Simply put, when equilibrium between AD and AS takes place at full employment of resources, it is called full employment equilibrium. There are no unused resources. There is no involuntary unemployment.
Aggregate demand is just sufficient to ensure full utilisation of all available resources. It also indicates that in such a situation aggregate demand is neither in excess nor deficient but equal to supply at ‘full employment level’. It is just equal to what it should be. This is an ideal situation which every economy desires to achieve and ensures its continued existence.
The situation of full employment equilibrium has been illustrated in Fig. 8.15. X-axis measures the level of output (or AS) whereas Y-axis measures aggregate demand [i.e., consumption demand -I- investment demand). AS is expressed by 45° line whereas the line AD represents aggregate demand
Both the curves intersect at point E which yields full employment equilibrium because aggregate demand EM is equal to full employment level of output OM. (Remember, point E is equidistant from both the axes because E lies on 45° line.) Thus, economy is at full employment equilibrium at output level of OM since all those who are willing to work at the existing wage rate have secured employment.

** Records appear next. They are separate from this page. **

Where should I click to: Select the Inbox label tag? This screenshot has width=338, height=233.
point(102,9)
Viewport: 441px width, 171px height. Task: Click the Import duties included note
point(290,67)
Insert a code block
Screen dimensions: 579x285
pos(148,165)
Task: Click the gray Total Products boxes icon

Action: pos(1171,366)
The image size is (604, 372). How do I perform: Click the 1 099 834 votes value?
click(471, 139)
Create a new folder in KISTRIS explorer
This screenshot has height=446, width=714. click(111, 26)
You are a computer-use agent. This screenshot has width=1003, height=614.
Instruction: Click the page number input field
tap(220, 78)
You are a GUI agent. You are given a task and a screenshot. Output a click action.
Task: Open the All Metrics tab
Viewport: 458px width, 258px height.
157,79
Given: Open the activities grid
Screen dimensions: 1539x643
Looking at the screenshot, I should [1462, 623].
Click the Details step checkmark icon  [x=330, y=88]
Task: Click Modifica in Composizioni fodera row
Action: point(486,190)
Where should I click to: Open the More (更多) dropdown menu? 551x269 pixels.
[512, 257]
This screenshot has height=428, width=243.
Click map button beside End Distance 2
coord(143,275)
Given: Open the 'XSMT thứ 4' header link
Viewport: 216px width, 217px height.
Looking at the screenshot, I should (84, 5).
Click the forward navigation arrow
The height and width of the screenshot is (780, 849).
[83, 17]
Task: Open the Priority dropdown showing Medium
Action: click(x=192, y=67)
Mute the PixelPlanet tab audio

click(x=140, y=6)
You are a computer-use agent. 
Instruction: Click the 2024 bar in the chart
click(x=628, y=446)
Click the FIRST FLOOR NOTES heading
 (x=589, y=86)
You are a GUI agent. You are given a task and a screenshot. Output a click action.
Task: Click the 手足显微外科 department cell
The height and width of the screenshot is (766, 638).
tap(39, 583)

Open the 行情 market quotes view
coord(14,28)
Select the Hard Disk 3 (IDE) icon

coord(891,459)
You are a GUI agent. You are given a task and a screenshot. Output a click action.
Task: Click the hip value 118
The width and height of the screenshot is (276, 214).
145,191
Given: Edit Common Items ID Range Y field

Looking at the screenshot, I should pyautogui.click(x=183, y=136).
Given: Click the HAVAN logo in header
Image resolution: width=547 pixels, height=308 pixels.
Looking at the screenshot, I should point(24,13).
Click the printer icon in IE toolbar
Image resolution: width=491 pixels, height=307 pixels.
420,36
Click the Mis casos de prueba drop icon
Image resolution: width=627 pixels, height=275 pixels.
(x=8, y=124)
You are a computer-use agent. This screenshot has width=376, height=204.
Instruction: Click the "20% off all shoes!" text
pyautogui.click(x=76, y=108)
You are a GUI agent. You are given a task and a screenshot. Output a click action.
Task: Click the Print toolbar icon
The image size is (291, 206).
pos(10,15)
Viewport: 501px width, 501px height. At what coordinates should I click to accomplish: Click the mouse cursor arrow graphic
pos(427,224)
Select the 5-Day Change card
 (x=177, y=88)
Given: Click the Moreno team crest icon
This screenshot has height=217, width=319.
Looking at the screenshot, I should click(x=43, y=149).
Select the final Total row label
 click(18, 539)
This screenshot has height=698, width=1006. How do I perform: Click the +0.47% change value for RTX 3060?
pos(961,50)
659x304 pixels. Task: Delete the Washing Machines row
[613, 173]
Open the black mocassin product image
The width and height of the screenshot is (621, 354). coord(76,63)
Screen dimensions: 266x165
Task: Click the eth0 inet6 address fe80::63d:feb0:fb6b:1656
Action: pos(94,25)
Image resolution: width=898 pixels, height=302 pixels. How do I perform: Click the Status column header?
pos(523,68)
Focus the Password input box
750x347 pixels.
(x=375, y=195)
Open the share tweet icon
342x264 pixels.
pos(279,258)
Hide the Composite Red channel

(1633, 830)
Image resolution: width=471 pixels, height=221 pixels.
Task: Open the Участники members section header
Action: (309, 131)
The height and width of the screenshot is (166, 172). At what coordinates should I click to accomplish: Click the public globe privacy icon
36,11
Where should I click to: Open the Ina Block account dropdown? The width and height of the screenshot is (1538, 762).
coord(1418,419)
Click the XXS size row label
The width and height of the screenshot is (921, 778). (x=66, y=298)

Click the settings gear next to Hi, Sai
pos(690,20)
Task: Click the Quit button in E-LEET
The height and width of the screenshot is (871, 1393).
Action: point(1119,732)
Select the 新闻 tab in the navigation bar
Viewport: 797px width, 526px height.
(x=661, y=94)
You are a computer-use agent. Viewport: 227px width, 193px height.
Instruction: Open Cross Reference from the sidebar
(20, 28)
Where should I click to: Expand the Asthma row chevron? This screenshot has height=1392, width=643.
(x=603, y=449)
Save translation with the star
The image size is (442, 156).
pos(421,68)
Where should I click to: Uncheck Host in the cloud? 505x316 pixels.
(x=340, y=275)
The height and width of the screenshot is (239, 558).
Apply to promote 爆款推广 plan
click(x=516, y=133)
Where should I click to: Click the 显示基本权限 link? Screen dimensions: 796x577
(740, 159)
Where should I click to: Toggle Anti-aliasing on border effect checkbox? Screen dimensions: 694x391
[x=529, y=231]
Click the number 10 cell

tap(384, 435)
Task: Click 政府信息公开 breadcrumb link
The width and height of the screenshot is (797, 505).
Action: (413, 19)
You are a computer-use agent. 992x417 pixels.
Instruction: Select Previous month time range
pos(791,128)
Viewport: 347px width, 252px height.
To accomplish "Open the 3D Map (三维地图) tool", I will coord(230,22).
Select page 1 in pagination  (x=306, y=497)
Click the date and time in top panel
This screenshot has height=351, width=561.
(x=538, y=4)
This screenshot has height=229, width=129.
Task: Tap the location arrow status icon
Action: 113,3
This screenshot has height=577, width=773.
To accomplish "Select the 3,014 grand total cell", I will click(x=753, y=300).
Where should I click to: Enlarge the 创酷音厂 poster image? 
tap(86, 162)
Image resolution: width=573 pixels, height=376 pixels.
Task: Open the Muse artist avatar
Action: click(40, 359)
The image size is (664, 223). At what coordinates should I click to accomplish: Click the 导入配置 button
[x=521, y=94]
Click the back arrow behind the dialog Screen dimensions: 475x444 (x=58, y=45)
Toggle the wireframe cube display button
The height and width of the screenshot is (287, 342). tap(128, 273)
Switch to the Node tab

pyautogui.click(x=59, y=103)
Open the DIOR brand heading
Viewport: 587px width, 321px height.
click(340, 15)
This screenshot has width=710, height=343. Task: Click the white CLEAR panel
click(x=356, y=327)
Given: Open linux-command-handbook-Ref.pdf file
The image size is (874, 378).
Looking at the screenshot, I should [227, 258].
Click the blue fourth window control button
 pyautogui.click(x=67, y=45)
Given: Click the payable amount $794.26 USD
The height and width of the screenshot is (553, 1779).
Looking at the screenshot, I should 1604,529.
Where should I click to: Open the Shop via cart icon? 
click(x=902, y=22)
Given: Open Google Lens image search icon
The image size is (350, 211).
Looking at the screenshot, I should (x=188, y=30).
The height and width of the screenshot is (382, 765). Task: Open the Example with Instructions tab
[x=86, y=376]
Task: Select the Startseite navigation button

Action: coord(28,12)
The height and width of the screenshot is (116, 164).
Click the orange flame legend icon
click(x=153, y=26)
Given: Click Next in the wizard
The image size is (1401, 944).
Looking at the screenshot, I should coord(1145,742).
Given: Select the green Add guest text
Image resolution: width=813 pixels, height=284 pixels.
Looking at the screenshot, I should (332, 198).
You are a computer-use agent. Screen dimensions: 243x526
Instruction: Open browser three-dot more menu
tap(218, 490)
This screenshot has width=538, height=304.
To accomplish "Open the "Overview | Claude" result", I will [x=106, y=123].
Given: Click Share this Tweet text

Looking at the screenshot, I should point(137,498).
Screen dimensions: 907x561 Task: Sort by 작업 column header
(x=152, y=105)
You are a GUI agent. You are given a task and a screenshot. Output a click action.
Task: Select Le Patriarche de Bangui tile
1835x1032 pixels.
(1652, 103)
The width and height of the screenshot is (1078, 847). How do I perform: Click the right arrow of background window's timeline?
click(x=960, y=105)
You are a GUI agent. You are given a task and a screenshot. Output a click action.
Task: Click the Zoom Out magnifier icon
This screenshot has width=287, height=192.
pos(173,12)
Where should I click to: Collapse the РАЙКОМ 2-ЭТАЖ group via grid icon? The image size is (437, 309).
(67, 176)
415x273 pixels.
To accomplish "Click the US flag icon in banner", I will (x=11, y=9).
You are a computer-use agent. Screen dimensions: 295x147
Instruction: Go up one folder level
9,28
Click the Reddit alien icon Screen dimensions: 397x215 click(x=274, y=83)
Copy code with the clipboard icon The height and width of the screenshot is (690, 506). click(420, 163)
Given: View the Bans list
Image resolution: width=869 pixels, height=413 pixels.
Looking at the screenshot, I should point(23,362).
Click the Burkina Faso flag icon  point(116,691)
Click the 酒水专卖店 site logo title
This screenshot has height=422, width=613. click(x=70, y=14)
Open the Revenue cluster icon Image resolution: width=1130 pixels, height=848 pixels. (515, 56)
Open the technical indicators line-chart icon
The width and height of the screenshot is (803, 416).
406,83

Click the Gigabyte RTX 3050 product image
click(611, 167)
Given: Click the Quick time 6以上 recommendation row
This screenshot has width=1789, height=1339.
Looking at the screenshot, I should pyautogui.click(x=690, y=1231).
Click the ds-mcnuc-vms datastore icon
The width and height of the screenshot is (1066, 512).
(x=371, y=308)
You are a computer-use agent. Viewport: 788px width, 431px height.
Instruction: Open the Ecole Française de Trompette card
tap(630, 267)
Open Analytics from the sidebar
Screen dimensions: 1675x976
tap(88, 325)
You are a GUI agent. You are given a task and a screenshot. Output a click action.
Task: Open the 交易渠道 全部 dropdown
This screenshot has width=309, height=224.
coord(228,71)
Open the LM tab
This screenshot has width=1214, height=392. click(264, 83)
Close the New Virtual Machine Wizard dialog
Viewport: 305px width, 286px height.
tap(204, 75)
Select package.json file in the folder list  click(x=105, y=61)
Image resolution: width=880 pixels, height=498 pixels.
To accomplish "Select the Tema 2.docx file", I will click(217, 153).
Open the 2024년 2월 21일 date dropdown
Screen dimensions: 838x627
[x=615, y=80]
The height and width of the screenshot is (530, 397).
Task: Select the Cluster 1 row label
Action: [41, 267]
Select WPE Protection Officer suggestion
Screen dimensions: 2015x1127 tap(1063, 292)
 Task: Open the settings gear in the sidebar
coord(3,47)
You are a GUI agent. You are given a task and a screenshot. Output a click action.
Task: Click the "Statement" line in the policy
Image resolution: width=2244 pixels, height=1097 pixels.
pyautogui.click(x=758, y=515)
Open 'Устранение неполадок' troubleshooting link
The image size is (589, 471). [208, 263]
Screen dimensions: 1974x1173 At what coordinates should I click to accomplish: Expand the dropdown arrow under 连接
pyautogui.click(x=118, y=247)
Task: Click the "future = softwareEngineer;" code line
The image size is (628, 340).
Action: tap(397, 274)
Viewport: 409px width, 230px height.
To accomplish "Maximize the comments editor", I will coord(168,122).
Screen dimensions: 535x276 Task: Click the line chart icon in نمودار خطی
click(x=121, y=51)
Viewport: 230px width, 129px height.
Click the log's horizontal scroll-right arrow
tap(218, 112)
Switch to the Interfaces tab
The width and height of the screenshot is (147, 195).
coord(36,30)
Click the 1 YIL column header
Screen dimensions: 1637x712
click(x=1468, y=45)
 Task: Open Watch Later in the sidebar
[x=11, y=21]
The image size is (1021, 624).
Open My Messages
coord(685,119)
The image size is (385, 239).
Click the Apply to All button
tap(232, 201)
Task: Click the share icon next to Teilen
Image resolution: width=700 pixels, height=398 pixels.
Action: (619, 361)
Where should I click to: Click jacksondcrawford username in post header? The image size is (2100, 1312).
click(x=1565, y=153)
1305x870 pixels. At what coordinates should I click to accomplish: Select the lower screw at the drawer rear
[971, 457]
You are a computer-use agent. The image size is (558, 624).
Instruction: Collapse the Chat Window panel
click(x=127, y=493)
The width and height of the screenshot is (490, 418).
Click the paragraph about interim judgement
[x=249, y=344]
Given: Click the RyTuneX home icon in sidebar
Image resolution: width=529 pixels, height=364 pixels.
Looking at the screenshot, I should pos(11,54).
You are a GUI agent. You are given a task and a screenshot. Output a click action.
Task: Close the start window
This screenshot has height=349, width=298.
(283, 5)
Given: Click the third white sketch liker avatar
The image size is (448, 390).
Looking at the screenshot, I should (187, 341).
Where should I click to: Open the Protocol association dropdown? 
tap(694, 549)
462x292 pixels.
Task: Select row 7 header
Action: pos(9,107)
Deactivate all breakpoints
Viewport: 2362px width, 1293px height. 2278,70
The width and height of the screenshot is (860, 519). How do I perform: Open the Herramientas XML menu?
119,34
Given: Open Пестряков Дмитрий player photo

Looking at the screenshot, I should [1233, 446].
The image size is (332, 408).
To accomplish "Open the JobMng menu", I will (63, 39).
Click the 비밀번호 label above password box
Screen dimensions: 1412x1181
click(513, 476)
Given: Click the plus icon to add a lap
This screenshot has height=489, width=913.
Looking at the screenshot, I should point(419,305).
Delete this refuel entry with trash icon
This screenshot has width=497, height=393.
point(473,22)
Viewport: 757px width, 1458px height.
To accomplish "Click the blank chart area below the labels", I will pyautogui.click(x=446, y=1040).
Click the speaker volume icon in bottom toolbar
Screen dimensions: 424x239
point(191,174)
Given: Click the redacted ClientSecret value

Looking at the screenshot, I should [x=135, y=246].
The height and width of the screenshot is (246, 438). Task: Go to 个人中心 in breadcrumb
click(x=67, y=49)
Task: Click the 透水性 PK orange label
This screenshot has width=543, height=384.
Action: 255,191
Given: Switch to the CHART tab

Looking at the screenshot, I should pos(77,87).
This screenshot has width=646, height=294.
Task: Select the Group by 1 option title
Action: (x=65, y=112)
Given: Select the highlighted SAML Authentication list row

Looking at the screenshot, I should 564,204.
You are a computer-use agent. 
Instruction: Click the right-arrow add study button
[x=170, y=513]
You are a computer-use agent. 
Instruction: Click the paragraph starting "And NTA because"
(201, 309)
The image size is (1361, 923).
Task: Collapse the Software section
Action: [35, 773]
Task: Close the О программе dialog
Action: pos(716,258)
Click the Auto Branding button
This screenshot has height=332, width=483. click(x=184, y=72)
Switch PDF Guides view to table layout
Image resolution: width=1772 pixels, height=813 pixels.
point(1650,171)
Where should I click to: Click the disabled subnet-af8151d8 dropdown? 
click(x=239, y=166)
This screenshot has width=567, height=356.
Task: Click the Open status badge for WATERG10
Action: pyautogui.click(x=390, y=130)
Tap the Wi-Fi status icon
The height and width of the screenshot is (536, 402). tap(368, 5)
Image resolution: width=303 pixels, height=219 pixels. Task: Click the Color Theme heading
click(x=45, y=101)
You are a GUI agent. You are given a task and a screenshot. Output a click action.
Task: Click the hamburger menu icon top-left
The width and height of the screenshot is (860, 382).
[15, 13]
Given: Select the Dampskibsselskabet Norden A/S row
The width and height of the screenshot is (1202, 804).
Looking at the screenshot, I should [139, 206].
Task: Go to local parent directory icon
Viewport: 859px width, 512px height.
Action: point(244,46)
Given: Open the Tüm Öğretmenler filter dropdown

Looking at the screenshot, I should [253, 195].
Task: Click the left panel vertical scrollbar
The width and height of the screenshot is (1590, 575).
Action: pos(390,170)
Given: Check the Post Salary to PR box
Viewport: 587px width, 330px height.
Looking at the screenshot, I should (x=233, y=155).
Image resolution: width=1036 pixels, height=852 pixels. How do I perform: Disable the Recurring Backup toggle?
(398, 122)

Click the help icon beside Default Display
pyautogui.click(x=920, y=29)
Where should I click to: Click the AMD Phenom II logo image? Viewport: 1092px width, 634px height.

(ii) Under-employment equilibrium:
Under-employment equilibrium means equality between aggregate demand and ‘aggregate supply but at less than full employment’. It is a state of equilibrium where level of demand is less than full employment level of output’. In other words, in producing the output, economy’s all resources are not fully employed, i.e., some resources are underemployed.
This situation is caused not by low level of aggregate supply but by deficiency of aggregate demand. When level of demand is less than full employment level of output, it is called deficient demand which pushes the economy into under-employment equilibrium. It results in deflationary gap, i.e., gap between aggregate demand and ‘aggregate supply at full employment’.
The situation of under-employment equilibrium has been shown in Fig. 8.15 wherein full employment equilibrium is at point E but under-employment equilibrium occurs at point E1 because AD, (actual) curve intersects the same AS curve at E1 due to inadequacy of demand. OM1 is the under-employment equilibrium level of income which is less than OM full employment equilibrium level of income. Under-employment equilibrium gives rise to deflationary gap shown as EB in the Fig. Since, AD falls short of AS at full employment by EB, therefore, additional investment expenditure equal to the level of EB (i.e., deflationary gap) is required to reach full employment equilibrium.